§ **EXERCISE DIRECTIONS**:
Restate all the data word for word and omit the pictures.

*** INPUT Section Begins ***

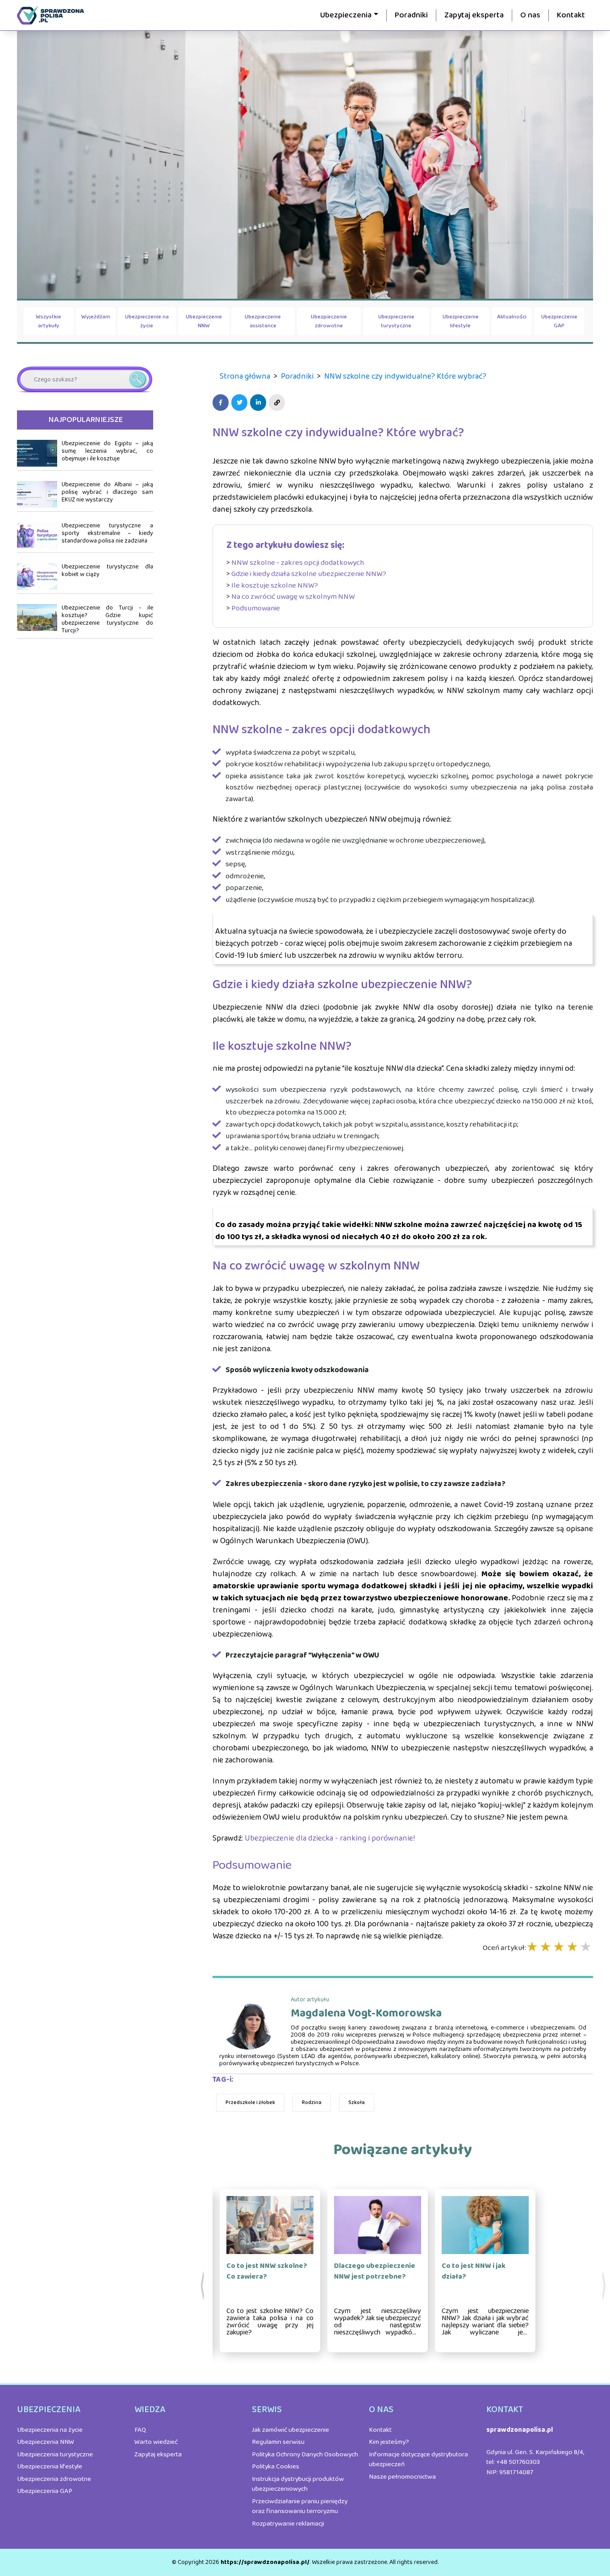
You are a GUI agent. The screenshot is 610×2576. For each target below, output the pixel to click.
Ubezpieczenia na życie (50, 2430)
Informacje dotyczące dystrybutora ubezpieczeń (418, 2460)
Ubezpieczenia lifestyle (49, 2467)
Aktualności (511, 316)
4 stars (573, 1948)
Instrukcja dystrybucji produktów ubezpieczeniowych (298, 2484)
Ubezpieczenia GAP (44, 2491)
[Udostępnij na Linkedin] (259, 403)
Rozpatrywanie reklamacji (288, 2524)
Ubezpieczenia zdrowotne (54, 2479)
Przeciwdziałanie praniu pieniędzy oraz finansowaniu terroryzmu (299, 2507)
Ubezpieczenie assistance (263, 321)
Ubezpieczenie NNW (204, 321)
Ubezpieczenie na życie (147, 321)
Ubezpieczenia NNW (45, 2442)
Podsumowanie (255, 608)
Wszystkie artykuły (48, 321)
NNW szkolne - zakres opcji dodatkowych (297, 563)
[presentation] (202, 2286)
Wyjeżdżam (95, 316)
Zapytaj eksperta (474, 15)
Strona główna (245, 376)
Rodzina (312, 2102)
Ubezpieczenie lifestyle (461, 321)
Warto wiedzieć (156, 2442)
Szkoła (356, 2102)
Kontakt (571, 15)
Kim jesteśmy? (389, 2442)
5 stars (586, 1948)
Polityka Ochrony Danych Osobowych (305, 2455)
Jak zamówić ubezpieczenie (290, 2430)
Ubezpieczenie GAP (559, 321)
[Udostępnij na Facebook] (222, 403)
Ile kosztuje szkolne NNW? (274, 586)
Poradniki (411, 15)
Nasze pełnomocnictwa (402, 2477)
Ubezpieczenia (346, 15)
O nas (530, 15)
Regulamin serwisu (278, 2442)
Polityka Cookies (275, 2467)
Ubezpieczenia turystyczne (55, 2455)
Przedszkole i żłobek (250, 2102)
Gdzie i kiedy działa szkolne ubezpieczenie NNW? (308, 574)
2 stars (546, 1948)
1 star (532, 1948)
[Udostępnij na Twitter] (240, 403)
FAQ (140, 2430)
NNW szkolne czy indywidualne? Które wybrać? (405, 376)
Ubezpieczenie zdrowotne (329, 321)
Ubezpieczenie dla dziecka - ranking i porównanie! (330, 1838)
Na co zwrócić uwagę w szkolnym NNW (293, 597)
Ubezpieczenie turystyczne (396, 321)
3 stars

*** INPUT Section Ends ***

§ **ANSWER SPACE**:
You are a GUI agent. The screenshot is 610×2576. For each target below, output the pixel to click.
Ubezpieczenia na życie (50, 2430)
Informacje dotyczące dystrybutora ubezpieczeń (418, 2460)
Ubezpieczenia lifestyle (49, 2467)
Aktualności (511, 316)
4 stars (573, 1948)
Instrukcja dystrybucji produktów ubezpieczeniowych (298, 2484)
Ubezpieczenia GAP (44, 2491)
[Udostępnij na Linkedin] (259, 403)
Rozpatrywanie reklamacji (288, 2524)
Ubezpieczenia zdrowotne (54, 2479)
Przeciwdziałanie praniu pieniędzy oraz finansowaniu terroryzmu (299, 2507)
Ubezpieczenie assistance (263, 321)
Ubezpieczenie NNW (204, 321)
Ubezpieczenie na życie (147, 321)
Ubezpieczenia NNW (45, 2442)
Podsumowanie (255, 608)
Wszystkie artykuły (48, 321)
NNW szkolne - zakres opcji dodatkowych (297, 563)
[presentation] (202, 2286)
Wyjeżdżam (95, 316)
Zapytaj eksperta (474, 15)
Strona główna (245, 376)
Rodzina (312, 2102)
Ubezpieczenie lifestyle (461, 321)
Warto wiedzieć (156, 2442)
Szkoła (356, 2102)
Kontakt (571, 15)
Kim jesteśmy? (389, 2442)
5 stars (586, 1948)
Polityka Ochrony Danych Osobowych (305, 2455)
Jak zamówić ubezpieczenie (290, 2430)
Ubezpieczenie GAP (559, 321)
[Udostępnij na Facebook] (222, 403)
Ile kosztuje szkolne NNW? (274, 586)
Poradniki (411, 15)
Nasze pełnomocnictwa (402, 2477)
Ubezpieczenia (346, 15)
O nas (530, 15)
Regulamin serwisu (278, 2442)
Polityka Cookies (275, 2467)
Ubezpieczenia turystyczne (55, 2455)
Przedszkole i żłobek (250, 2102)
Gdzie i kiedy działa szkolne ubezpieczenie NNW? (308, 574)
2 stars (546, 1948)
1 star (532, 1948)
[Udostępnij na Twitter] (240, 403)
FAQ (140, 2430)
NNW szkolne czy indywidualne? Które wybrać? (405, 376)
Ubezpieczenie zdrowotne (329, 321)
Ubezpieczenie dla dziecka - ranking i porównanie! (330, 1838)
Na co zwrócić uwagę w szkolnym NNW (293, 597)
Ubezpieczenie turystyczne (396, 321)
3 stars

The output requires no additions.